El Sol, la Luna y el Agua: Una historia milenaria

Por Bernardita Cruz, periodista

28 Agosto 2015

Dos, tres, cuatro pisos. ¿Cuántos niveles tiene que tener una casa para contener toda el agua del océano? ¿Y qué tan alto se debe saltar para llegar al firmamento?

Una paleta encendida y una historia basada en una leyenda nigeriana dan vida a El Sol, la Luna y el Agua, un cuento de las chilenas Laura Herrera y Ángeles Vargas que primero fue concebido como un laminario para el Pequeño Teatro de Papel de Ekaré y que ahora llega como un libro para atesorar.

Desde la portada, sus protagonistas hacen gala de una rutilante jerarquía: el Sol, de melena imponente, viste como el rey de una tribu remota; la Luna ilumina su piel grisácea con un traje y un turbante dignos de una reina, y el Agua se enfunda en turquesa y joyas marinas. Los tres viven en una época en que “los animales hablaban y las cosas de este mundo no eran como son hoy” pero no gobiernan la tierra, sino que la habitan y disfrutan. Son amigos y todas las tardes se juntan a jugar en la casa del Agua. Ella nunca va donde el Sol y la Luna porque jamás sale sin su familia, y esta es demasiado grande. Pero el Sol quiere invitarla, así que se pone manos a la obra para ampliar su casa. La Luna lo acompaña y aconseja en la construcción, y juntos reciben al Agua, que llega con un gran manto de algas y peces. “¿Puedo pasar?”, pregunta desde el jardín, y el Sol le da cantando la bienvenida.

Estamos frente a un cuento donde todas las piezas funcionan como un engranaje perfecto. Una historia milenaria contada sin aspavientos, con un lenguaje sencillo y directo, e ilustraciones cargadas de colorido que se centran en la majestuosidad de sus protagonistas y contextualizan la trama en un escenario de aires africanos.

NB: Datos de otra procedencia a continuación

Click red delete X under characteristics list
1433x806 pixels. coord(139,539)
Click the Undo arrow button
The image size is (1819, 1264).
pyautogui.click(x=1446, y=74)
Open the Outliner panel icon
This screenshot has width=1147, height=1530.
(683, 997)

La narración va dando cuenta de sucesos fantásticos con soltura e invita al lector a sumergirse en un relato matizado también por la musicalidad. “No, no, no. El Agua no va a caber. Más grande tiene que ser”, le canta la Luna al Sol mientras este va levantando un piso tras otro. Y es que dicen en Nigeria que una historia siempre queda mejor si se le suman ritmos, cantos y bailes.